The Oklahoma Workers’ Compensation Act exempts some employees from workers’ compensation coverage, including but not limited to:
- Independent contractors
- Certain agricultural workers
- Licensed real estate brokers paid by commission
- Employees of a tax-exempt youth sports league
- Volunteers who do not receive wages for services
- Employees covered by federal law for work-related injuries
- Certain employees providing services administered by the Oklahoma Department of Human Services
If you are unsure whether workers’ compensation insurance covers you for a work-related injury, you can contact the Oklahoma Workers’ Compensation Commission or a workers’ compensation lawyer.
4. You May Be Entitled to Income Benefits
If you are unable to work because of a work injury, you may be entitled to receive income benefits. However, income benefits do not compensate you for the full amount of lost wages. The benefits are based on 70 percent of your average weekly wage with caps based on the state’s average weekly wage.

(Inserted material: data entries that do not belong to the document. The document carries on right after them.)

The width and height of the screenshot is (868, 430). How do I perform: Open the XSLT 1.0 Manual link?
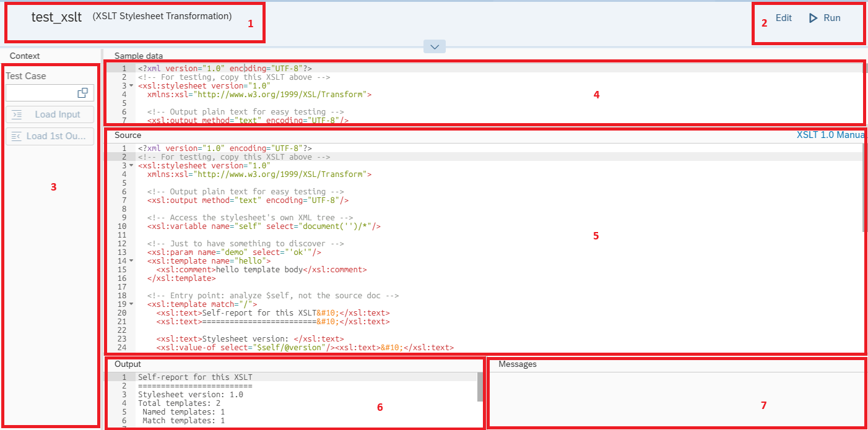pos(830,135)
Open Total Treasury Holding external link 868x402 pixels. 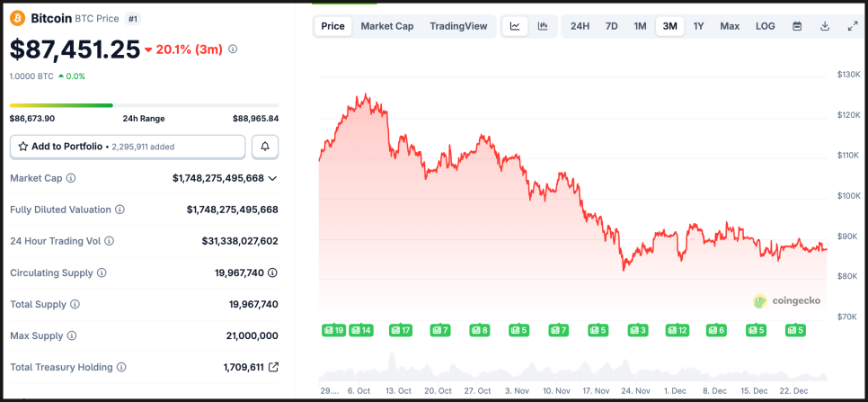coord(273,367)
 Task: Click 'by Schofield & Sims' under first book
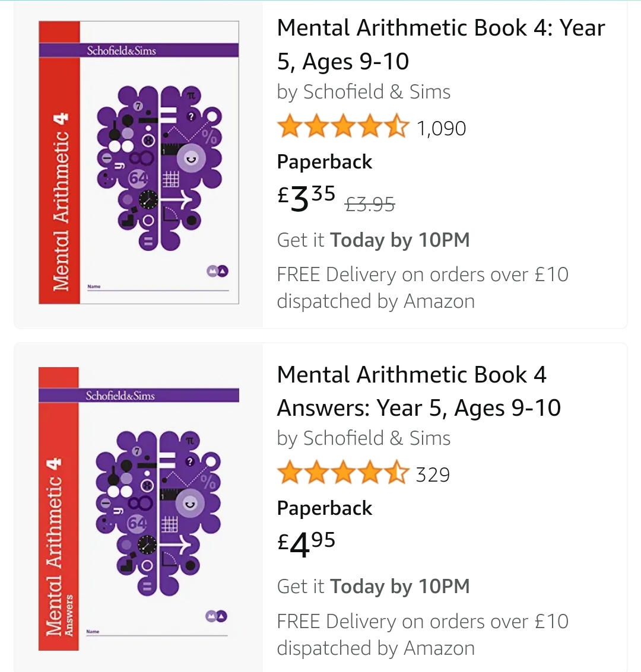[364, 92]
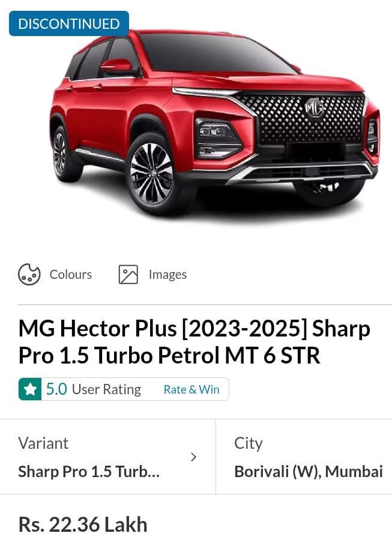
Task: Click the car's front wheel
Action: point(152,174)
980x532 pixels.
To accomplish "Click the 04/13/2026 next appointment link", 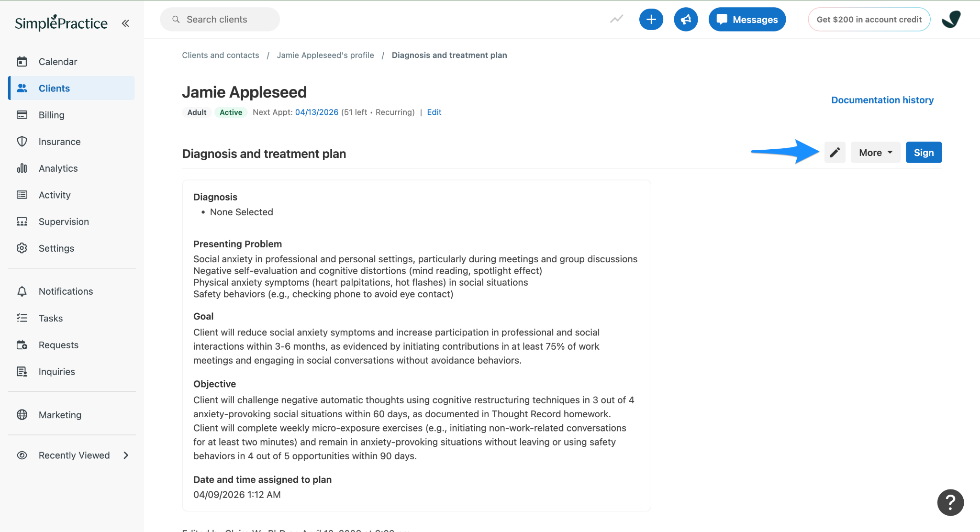I will click(317, 112).
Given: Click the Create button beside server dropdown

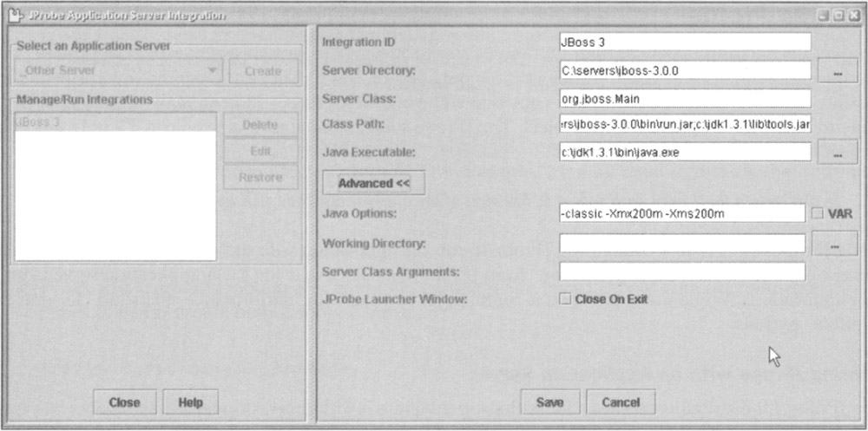Looking at the screenshot, I should tap(263, 71).
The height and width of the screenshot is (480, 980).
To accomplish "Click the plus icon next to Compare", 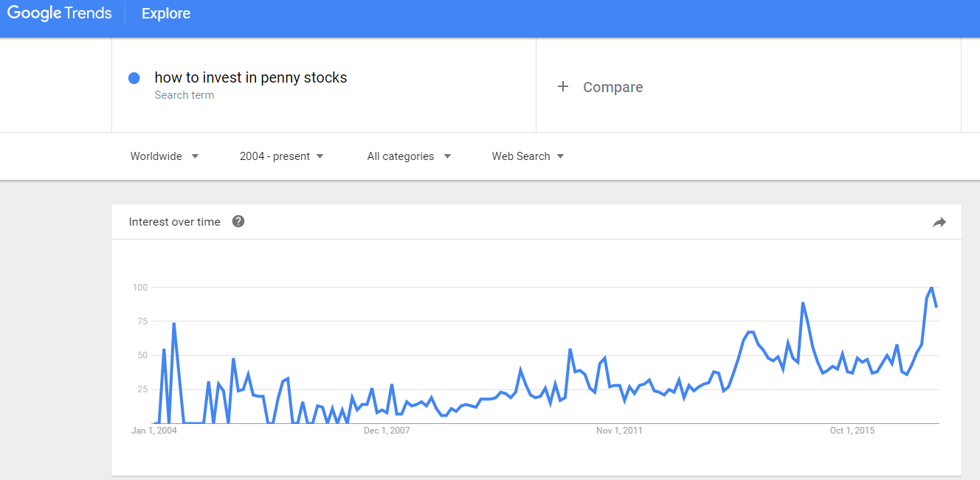I will click(x=563, y=87).
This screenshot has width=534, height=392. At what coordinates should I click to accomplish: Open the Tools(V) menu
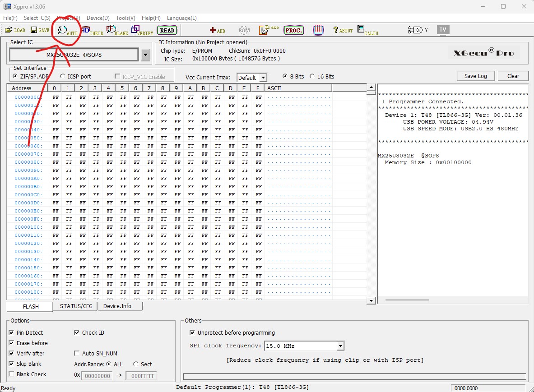[x=125, y=18]
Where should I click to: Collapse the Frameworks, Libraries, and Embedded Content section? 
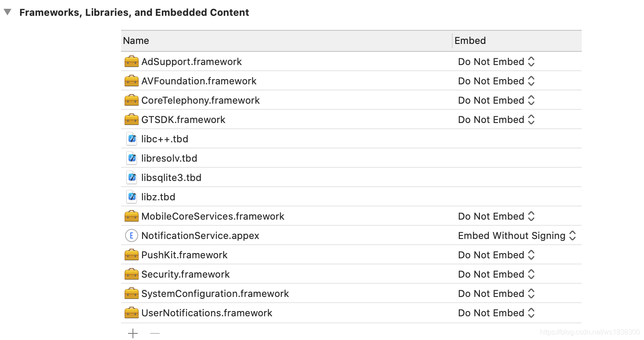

5. The Workers’ Compensation Laws Protect Employers from Lawsuits
In most cases, an employee injured on the job cannot sue an employer for damages. The workers’ compensation laws prohibit lawsuits by employees, except in very specific circumstances. You may have the right to sue an employer if the injury was intentional or the employer was grossly negligent.
6. You Might Have a Third-Party Claim
Even though you cannot sue an employer, workers’ compensation laws do not prevent you from suing a third party. If another party contributed to the cause of your injury, you might be able to sue that party for damages, including full loss of income, pain, and suffering.
For example, you could have a product liability claim against a manufacturer if a product is defective and that defect causes your workplace injury. You may have a negligence claim if a sub-contractor caused your injury or if a driver caused a car accident while you were on the job.
7. You Can Get a Second Medical Opinion
Your employer has the right to choose the doctor to provide treatment for a workplace injury or illness. An employee can choose a medical provider if an employer does not choose a doctor, fails to provide reasonable medical care, or in an emergency.
However, you have the right to obtain a second medical opinion, but you are responsible for the payment of the medical bills for that opinion. In some cases, you may have the right to change doctors. You must follow the procedure for changing doctors, and the change is typically limited to a one-time change.
8. You Might be Entitled to Additional Workers’ Comp Benefits
In addition to medical treatments and temporary loss of income benefits, you might receive additional workers’ compensation benefits. Oklahoma’s workers’ comp laws provide compensation for permanent disability, vocational rehabilitation, continuing medical maintenance, and death benefits.
9. Laws Protect Against Employer Retaliation
Employers are prohibited from retaliating against an employee for filing a workers’ compensation claim. Retaliation may include terminating employment, demotions, decreasing income, and other adverse actions without just cause. A worker subjected to employer retaliation for a workplace injury can take legal action against the employer.
10. You Have the Right to Consult With an Attorney
When you are injured at work, you have the right to legal counsel. You may contact a workers’ compensation lawyer to discuss your claim. An attorney explains your legal rights, reviews the steps you need to take to file a claim, and assist in appealing an adverse decision in your workers’ compensation case.